GOAL OF THE EXERCISE:
Reproduce the stretch of the listing from the line containing "This screenshot has height=460, width=666." through the end of the listing, word for word, and leave the pictures out of your answer.

Begin STORED DATA

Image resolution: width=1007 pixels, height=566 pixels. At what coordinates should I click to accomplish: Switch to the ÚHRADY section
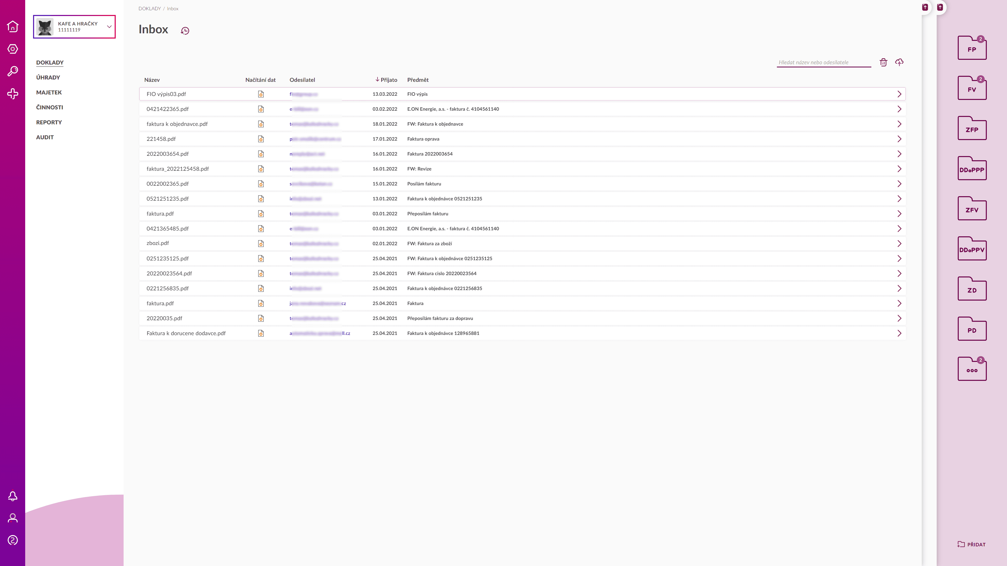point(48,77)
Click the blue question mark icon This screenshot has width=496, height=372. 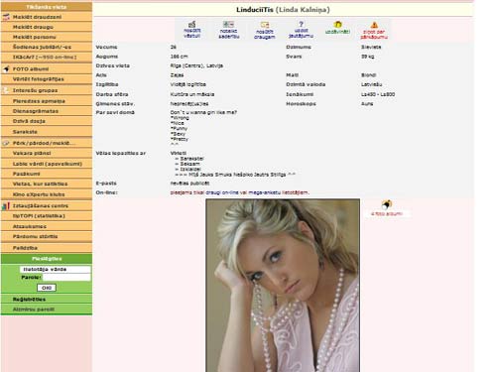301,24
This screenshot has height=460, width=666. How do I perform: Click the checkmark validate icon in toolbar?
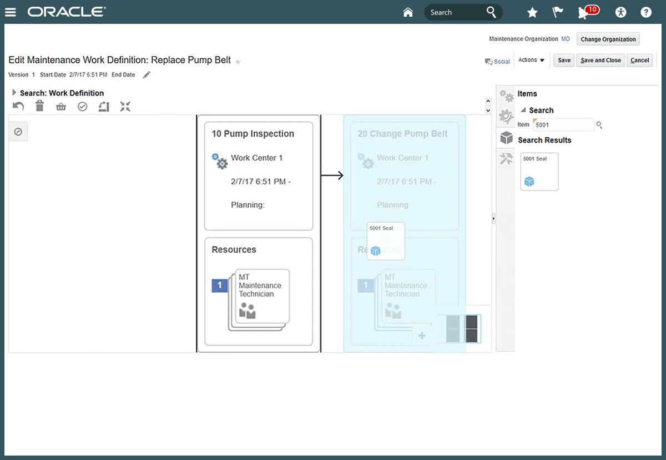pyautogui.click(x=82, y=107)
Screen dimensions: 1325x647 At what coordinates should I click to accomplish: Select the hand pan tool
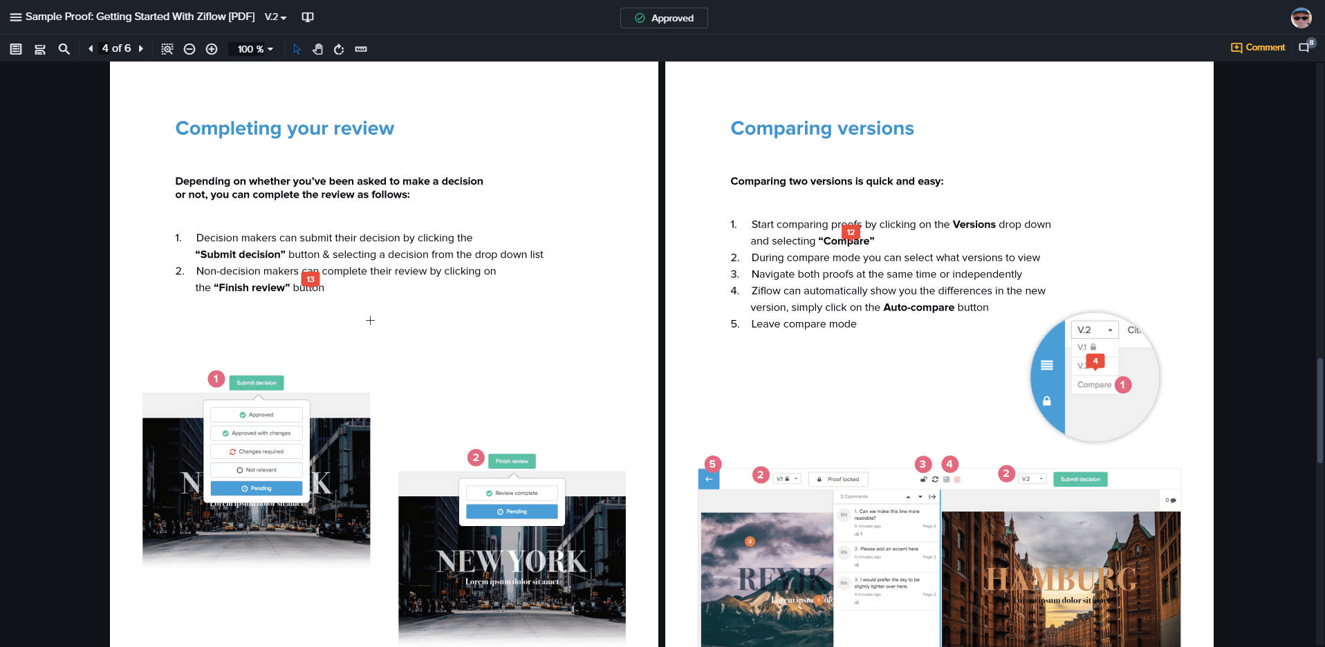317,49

End STORED DATA

FULL RESPONSE:
This screenshot has height=460, width=666. How do I perform: Click the checkmark validate icon in toolbar?
pyautogui.click(x=82, y=107)
Screen dimensions: 1325x647 At what coordinates should I click to accomplish: Select the hand pan tool
317,49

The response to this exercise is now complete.